Back in September, the Office of International Programs sent out a newsletter announcing that due to “a growing imbalance in the number of Boston College students studying abroad during the fall and spring semesters,” there would be strict limits on the number of students allowed to study abroad in the semester of their choice. This differs from previous years, when more students were allowed to study abroad in the spring rather than fall. This change impacts current sophomore students looking to go abroad during the 2019-2020 academic year. To most, this announcement would seem fair and logical. However, BC’s established history of allowing students to choose what program and when, makes this change all the more significant.
The director of the Office of International Programs, Dr. Nick Gozik, stated that the university's decision was both foreseeable and understandable. Some of BC's international partners have expressed a desire for the university to re-balance the numbers when sending students to overseas programs. The imbalance of students studying abroad each semester has led to an abundance of issues for the university.
“The university has been concerned for the past several years about the imbalance between fall and spring semesters, which causes problems particularly for housing, with too much demand for on-campus housing in the fall and empty beds in the spring. Individual departments have also found it challenging to balance enrollments in courses. All of this ultimately affects students,” Gozik said. Although these problems may not appear to be correlated in the eyes of students, it is clear that past regulations have led to issues for student life.
For students, the non-guarantee of their preferred semester and program has led to a rise in complaints about missing out on semester-specific club sports, classes, clubs, and staple events, including football season or Marathon Monday.
The changes have not been easy for any department, including OIP. When asked if this process had been particularly stressful for the OIP staff, Nick Gozik answered in the affirmative.
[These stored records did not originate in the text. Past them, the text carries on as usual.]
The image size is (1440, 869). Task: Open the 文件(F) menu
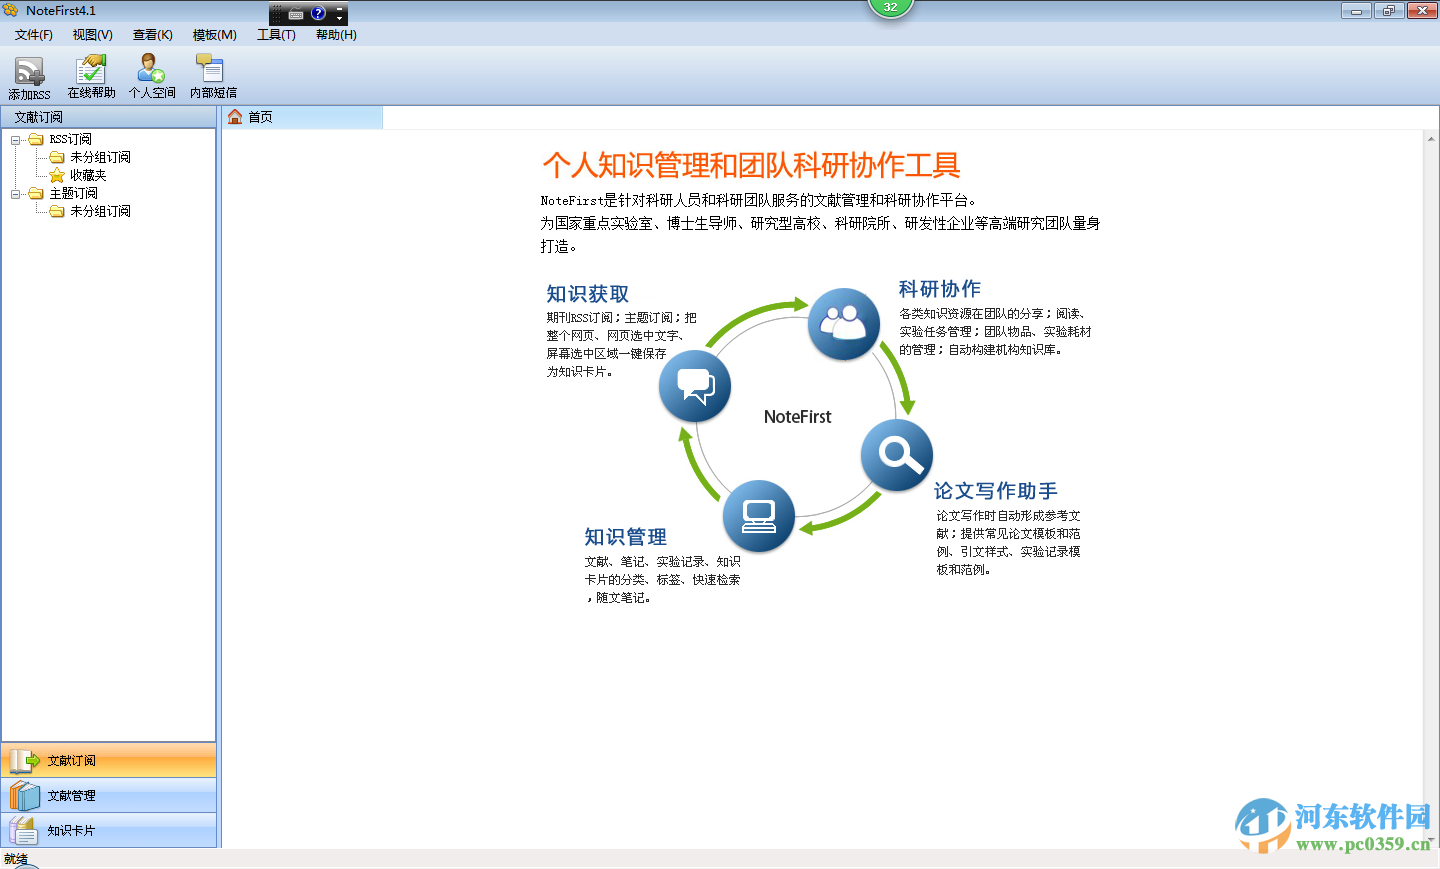[32, 33]

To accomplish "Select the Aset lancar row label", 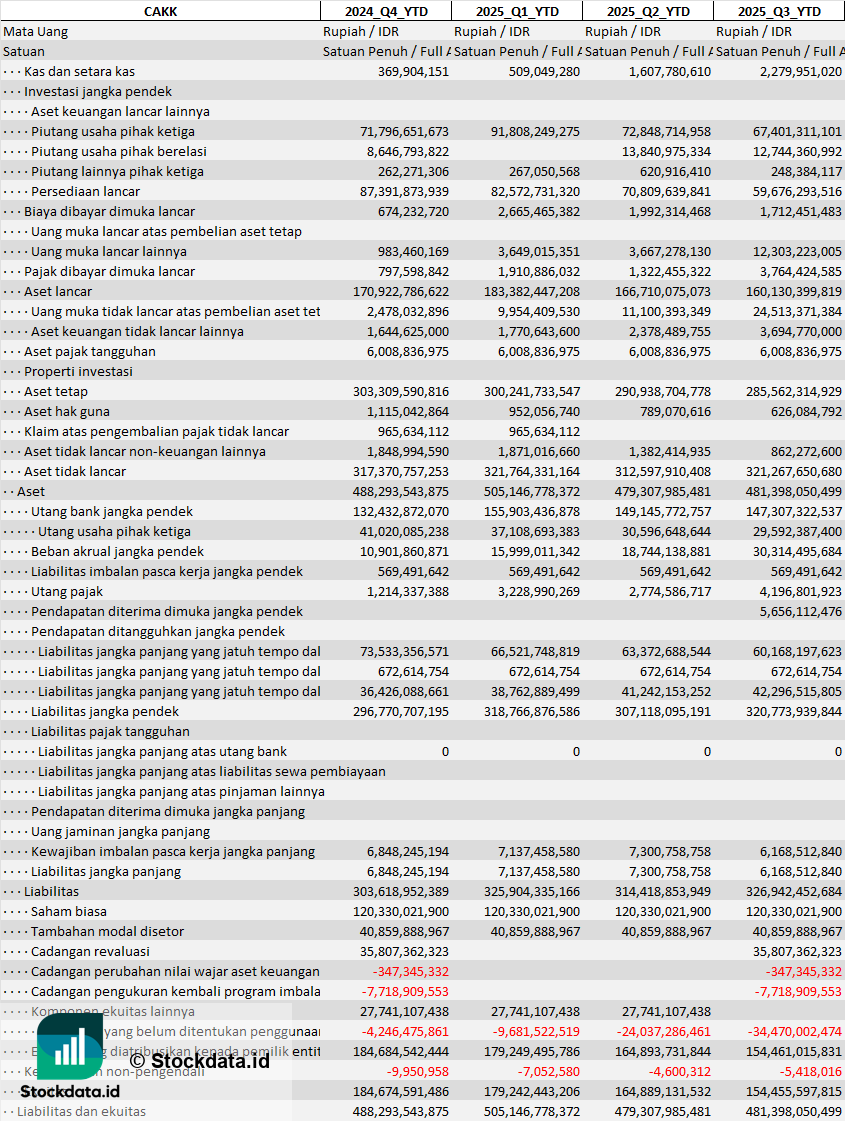I will (58, 291).
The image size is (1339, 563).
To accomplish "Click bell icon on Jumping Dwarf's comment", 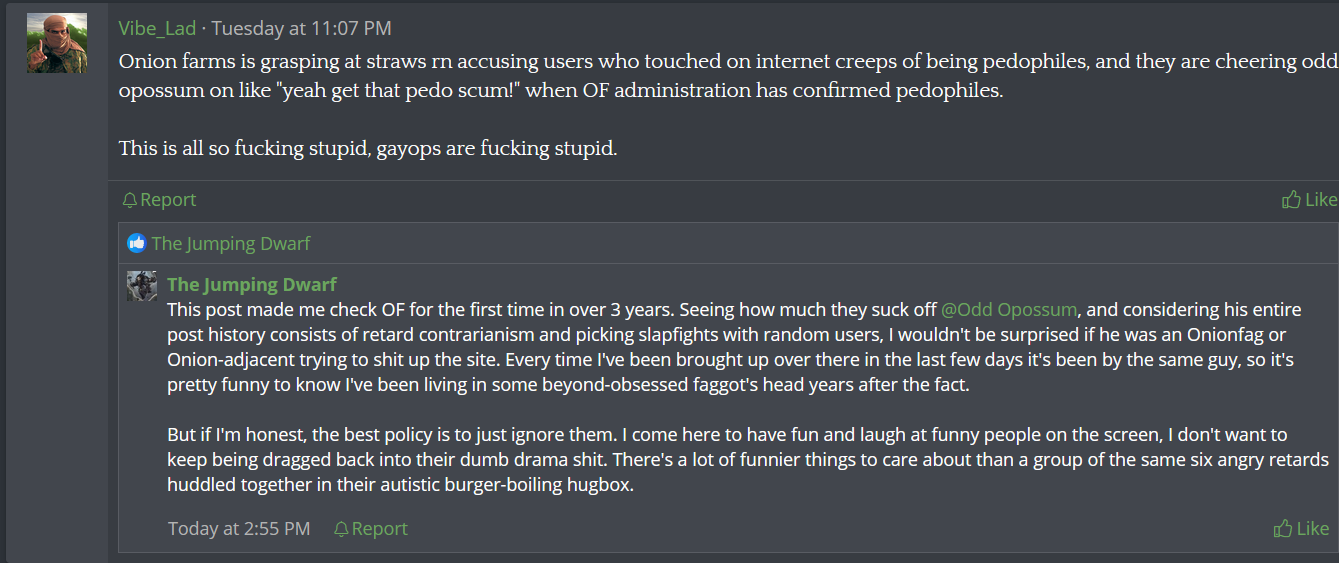I will coord(341,529).
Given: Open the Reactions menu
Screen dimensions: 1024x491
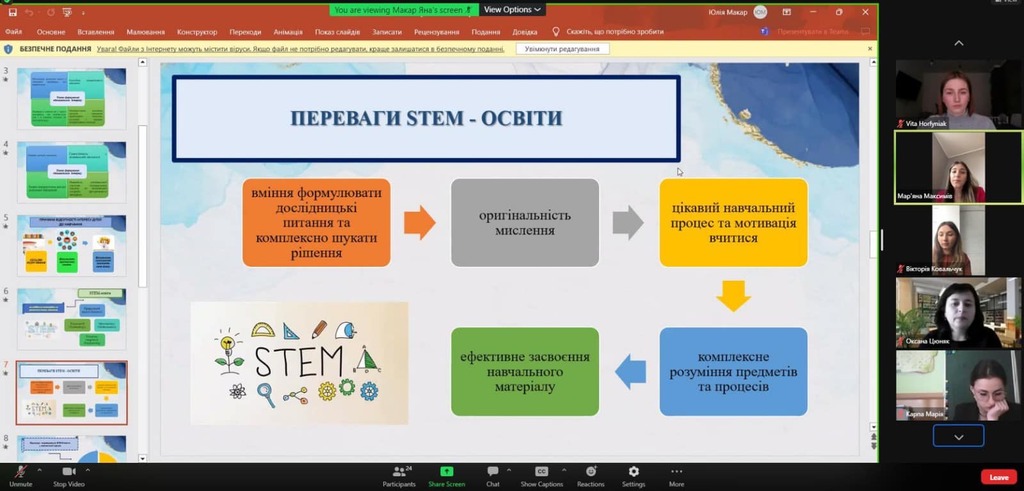Looking at the screenshot, I should pos(590,472).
“Yes. The majority of students are happy with their placements," he noted. "However, for those who did not receive their top choice of program or semester, we understand and empathize with their frustration. Many of us joined the field of education abroad based on our own experiences overseas, knowing how transformational an international experience can be. It is not easy to let students know that they will not receive their preferred choices. Still, we are doing our best to serve as many students as we can.” It is clear that the desires of the students are of utmost importance, but for logistical reasons, some needs could not be met.
Over 80% of students received one of their top three choices and over 70% of students were placed in their preferred program and semester. Students who did not receive their preferred semester were also encouraged to look into summer programs, but those come at an additional cost. Thus, only a small number of students took an interest.
OIP has made it clear that its priority is to provide students the opportunity to find a program that interests them. For students not given a placement in one of their top three options, a second round of selection was held.
“With the next round of students, we have been able to offer a place to any student who is eligible," Gozik said. "As long as students are able to remain flexible in their options, we can find a way for them to go abroad."
The new abroad restrictions seek to mend problems of student capacity and student life that have been brewing for some time. The growing class sizes for the classes of 2021 and 2022 needed to be addressed by the university as students started preparing for study abroad.
In the future, OIP is looking to expand opportunities offered to students. A new program in Mexico City was added this year, and more will join the list of programs and destinations soon. Students can hope that these new programs will help make the study abroad application experience less chaotic for OIP and the class of 2022.